_What is being asked_
Every line in the data below from the one containing "The image size is (1066, 822)." down to the one containing "Screen dimensions: 1080x1194", both included, must be retyped exactly; no other line is to appear.

_Materials provided_
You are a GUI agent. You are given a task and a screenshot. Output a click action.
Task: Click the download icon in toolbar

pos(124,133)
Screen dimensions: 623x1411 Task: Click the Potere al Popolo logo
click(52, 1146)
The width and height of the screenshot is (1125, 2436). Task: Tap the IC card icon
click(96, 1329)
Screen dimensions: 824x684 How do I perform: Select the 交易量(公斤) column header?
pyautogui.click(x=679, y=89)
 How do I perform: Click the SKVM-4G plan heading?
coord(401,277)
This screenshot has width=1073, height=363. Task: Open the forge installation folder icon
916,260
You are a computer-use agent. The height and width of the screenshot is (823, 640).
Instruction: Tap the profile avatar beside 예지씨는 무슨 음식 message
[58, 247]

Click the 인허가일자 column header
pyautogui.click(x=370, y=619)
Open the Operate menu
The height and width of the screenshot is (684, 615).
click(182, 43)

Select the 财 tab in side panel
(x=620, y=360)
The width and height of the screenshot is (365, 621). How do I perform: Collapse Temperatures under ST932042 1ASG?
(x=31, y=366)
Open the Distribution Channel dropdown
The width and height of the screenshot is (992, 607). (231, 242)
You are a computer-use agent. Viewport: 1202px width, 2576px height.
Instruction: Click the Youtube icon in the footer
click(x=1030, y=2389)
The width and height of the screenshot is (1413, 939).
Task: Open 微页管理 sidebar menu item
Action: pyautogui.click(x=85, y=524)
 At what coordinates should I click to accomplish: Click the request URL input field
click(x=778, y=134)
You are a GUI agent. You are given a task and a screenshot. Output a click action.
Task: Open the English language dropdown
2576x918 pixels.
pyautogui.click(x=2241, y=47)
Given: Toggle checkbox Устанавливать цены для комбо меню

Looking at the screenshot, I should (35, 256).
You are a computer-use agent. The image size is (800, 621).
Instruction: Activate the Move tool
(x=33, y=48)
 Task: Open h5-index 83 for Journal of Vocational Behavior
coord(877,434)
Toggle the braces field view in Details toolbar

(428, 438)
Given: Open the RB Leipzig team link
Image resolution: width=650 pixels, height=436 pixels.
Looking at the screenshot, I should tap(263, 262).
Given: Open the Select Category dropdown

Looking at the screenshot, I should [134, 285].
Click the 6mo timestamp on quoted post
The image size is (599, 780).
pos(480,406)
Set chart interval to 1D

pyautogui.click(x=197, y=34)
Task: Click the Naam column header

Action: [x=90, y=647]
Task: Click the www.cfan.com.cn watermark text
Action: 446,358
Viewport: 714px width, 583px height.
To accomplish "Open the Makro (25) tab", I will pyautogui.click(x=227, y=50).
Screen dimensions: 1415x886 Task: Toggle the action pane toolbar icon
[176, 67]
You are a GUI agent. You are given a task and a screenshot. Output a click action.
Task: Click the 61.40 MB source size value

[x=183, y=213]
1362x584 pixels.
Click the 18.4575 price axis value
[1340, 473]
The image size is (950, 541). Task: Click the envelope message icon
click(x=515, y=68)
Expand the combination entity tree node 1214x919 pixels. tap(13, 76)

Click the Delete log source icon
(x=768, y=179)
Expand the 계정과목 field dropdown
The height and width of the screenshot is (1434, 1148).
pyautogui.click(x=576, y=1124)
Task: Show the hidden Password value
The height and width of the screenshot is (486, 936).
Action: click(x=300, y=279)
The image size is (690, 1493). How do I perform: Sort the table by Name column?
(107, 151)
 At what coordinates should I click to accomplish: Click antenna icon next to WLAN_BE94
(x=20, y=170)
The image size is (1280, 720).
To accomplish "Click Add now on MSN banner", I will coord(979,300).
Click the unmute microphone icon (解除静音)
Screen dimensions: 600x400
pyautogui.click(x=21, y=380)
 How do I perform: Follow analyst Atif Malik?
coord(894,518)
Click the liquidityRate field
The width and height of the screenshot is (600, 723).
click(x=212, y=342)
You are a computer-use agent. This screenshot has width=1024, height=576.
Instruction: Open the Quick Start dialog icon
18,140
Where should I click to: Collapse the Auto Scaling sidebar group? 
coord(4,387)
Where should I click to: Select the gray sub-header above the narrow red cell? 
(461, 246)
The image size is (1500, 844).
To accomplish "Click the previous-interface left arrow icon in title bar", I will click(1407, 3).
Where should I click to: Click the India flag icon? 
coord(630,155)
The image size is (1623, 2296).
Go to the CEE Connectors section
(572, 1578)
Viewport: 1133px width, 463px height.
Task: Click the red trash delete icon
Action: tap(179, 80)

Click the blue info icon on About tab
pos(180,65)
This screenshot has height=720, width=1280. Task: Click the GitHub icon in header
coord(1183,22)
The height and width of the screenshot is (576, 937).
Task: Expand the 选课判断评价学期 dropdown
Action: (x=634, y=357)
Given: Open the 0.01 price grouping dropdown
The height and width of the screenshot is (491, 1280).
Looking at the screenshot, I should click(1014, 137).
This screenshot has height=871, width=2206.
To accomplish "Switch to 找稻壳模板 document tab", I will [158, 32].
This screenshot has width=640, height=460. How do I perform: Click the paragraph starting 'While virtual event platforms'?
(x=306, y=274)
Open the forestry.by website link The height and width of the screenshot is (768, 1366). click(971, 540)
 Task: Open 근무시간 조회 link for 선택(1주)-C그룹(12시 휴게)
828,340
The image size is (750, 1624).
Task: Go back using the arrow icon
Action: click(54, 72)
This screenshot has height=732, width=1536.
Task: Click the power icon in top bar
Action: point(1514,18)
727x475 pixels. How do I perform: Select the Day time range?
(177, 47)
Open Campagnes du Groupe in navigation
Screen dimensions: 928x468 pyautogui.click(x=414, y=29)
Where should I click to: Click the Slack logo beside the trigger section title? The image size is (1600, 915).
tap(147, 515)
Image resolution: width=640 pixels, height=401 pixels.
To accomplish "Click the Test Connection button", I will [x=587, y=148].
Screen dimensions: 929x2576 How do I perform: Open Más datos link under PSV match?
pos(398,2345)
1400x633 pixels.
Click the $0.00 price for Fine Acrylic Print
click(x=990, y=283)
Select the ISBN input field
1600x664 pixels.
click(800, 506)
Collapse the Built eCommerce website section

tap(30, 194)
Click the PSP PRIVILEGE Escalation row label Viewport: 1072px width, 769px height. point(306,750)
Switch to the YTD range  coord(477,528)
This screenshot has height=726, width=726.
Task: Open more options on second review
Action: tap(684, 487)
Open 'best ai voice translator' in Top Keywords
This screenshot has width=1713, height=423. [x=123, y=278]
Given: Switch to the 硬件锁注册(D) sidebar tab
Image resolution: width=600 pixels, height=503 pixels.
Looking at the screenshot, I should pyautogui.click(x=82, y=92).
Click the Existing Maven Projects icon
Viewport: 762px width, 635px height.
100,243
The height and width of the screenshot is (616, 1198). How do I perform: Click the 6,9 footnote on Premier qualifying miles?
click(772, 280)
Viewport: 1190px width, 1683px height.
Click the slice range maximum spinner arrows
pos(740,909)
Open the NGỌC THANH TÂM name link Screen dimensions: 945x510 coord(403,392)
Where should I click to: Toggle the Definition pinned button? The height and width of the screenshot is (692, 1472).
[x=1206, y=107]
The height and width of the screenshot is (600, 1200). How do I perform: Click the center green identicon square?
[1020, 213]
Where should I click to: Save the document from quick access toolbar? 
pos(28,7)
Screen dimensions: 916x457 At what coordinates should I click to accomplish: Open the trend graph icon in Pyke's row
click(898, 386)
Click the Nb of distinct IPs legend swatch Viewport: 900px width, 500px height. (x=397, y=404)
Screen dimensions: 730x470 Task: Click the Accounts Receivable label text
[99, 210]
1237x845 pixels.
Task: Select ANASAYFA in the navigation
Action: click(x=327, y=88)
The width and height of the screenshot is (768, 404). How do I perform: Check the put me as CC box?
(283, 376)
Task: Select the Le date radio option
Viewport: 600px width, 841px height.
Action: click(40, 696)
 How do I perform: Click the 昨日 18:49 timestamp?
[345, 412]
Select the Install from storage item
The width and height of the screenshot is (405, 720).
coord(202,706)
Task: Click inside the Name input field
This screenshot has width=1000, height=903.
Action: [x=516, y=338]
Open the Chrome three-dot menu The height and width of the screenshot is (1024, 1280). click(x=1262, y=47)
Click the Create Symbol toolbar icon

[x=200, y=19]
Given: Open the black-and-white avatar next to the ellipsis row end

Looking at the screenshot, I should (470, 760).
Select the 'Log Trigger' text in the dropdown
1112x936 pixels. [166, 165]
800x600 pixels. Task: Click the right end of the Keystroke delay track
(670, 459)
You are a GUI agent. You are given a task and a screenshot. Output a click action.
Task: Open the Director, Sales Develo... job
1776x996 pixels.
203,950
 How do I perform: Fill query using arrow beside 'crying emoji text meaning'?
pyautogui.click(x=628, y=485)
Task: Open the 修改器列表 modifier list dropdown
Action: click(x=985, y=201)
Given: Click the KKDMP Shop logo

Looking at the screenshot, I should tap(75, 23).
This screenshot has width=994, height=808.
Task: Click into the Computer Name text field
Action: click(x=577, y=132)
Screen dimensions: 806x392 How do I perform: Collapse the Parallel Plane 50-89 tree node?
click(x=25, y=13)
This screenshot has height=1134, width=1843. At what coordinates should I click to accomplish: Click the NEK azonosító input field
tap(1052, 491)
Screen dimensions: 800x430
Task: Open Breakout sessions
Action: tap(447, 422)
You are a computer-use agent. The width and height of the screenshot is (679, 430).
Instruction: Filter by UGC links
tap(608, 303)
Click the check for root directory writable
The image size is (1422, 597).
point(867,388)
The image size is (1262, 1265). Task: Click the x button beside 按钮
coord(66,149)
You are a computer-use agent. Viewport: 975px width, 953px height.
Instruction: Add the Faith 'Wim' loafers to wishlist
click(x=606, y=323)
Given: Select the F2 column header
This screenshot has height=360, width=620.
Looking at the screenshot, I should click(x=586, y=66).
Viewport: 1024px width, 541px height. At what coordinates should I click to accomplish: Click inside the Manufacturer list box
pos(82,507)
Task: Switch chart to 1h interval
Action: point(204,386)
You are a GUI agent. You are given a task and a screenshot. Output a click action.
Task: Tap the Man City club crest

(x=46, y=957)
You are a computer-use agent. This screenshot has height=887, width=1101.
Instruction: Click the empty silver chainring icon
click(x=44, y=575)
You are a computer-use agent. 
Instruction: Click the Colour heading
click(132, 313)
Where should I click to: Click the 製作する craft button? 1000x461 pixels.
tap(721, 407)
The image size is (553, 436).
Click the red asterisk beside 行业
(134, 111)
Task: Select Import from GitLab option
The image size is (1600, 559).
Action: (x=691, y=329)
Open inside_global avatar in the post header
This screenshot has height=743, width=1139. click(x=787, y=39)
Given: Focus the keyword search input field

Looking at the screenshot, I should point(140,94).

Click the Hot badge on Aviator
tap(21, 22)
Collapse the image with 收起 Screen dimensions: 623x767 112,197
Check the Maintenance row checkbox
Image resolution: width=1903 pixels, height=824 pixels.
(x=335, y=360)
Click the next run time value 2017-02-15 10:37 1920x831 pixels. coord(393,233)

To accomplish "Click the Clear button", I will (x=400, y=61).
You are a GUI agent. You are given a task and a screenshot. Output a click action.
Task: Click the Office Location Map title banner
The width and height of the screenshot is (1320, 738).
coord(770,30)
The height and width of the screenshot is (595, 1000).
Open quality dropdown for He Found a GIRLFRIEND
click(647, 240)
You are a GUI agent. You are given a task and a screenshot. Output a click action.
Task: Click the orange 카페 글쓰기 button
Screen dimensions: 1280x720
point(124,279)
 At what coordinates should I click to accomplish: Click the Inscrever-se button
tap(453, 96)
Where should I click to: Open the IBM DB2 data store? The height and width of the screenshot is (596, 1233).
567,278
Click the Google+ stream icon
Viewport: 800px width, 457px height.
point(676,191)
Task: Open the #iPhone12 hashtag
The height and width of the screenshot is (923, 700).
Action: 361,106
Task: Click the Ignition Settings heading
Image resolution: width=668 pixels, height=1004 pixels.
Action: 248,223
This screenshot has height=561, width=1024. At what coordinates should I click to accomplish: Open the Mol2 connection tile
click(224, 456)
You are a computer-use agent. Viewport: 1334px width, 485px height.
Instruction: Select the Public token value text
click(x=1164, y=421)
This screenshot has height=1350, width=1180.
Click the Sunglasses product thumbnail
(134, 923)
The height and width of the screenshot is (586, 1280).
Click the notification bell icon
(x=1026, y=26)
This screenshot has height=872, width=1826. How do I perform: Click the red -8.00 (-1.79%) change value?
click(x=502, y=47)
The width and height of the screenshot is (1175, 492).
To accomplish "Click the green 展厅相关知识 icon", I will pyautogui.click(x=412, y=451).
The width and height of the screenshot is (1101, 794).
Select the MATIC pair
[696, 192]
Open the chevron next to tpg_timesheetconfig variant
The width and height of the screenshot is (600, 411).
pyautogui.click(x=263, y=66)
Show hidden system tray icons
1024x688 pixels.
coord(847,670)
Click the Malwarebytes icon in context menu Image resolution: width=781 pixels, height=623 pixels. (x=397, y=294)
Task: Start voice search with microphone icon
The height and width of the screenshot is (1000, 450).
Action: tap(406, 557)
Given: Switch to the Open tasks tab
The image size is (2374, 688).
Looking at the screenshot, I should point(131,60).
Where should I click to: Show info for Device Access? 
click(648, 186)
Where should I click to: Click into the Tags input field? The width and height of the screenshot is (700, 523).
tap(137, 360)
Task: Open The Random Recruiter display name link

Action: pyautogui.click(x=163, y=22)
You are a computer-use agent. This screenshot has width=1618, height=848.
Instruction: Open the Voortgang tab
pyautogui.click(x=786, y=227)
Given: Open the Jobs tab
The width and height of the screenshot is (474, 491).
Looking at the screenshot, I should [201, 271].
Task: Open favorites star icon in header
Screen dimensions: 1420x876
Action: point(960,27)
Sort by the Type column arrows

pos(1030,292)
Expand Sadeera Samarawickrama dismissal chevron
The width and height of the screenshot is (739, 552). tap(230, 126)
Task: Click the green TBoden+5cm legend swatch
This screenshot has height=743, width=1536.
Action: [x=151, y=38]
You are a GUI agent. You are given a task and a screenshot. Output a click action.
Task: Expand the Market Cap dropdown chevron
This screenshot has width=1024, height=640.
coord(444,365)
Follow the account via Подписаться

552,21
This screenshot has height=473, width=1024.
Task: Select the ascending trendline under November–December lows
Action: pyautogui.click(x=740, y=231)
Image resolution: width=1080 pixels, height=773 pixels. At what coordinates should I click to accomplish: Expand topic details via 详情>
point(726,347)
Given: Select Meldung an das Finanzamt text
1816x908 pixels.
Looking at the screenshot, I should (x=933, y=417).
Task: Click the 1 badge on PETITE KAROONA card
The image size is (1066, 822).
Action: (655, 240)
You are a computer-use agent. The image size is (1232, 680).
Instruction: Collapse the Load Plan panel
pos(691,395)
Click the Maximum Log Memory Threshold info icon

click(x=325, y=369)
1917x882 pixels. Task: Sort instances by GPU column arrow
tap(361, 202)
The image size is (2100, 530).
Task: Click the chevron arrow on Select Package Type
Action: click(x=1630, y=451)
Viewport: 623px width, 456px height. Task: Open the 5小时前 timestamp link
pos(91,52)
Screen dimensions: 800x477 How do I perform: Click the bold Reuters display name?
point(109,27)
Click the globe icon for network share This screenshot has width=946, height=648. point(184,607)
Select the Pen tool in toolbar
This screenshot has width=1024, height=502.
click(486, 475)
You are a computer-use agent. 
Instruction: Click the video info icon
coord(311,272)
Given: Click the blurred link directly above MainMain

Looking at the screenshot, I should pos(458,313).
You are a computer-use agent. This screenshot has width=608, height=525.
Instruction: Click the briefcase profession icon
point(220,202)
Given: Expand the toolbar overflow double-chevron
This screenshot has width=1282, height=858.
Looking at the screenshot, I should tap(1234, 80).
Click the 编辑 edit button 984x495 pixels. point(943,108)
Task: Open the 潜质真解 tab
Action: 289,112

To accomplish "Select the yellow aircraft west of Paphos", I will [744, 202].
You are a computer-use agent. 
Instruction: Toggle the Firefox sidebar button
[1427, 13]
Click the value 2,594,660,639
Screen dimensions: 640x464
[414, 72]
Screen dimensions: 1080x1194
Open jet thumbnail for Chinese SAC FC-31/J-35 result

_Expected output_
The image size is (1066, 822).
Action: (655, 240)
You are a computer-use agent. The image size is (1232, 680).
Instruction: Collapse the Load Plan panel
pos(691,395)
Click the Maximum Log Memory Threshold info icon

click(x=325, y=369)
1917x882 pixels. Task: Sort instances by GPU column arrow
tap(361, 202)
The image size is (2100, 530).
Task: Click the chevron arrow on Select Package Type
Action: click(x=1630, y=451)
Viewport: 623px width, 456px height. Task: Open the 5小时前 timestamp link
pos(91,52)
Screen dimensions: 800x477 How do I perform: Click the bold Reuters display name?
point(109,27)
Click the globe icon for network share This screenshot has width=946, height=648. point(184,607)
Select the Pen tool in toolbar
This screenshot has width=1024, height=502.
click(486, 475)
You are a computer-use agent. 
Instruction: Click the video info icon
coord(311,272)
Given: Click the blurred link directly above MainMain

Looking at the screenshot, I should pos(458,313).
You are a computer-use agent. This screenshot has width=608, height=525.
Instruction: Click the briefcase profession icon
point(220,202)
Given: Expand the toolbar overflow double-chevron
This screenshot has width=1282, height=858.
Looking at the screenshot, I should tap(1234, 80).
Click the 编辑 edit button 984x495 pixels. point(943,108)
Task: Open the 潜质真解 tab
Action: 289,112

To accomplish "Select the yellow aircraft west of Paphos", I will [744, 202].
You are a computer-use agent. 
Instruction: Toggle the Firefox sidebar button
[1427, 13]
Click the value 2,594,660,639
Screen dimensions: 640x464
[414, 72]
Screen dimensions: 1080x1194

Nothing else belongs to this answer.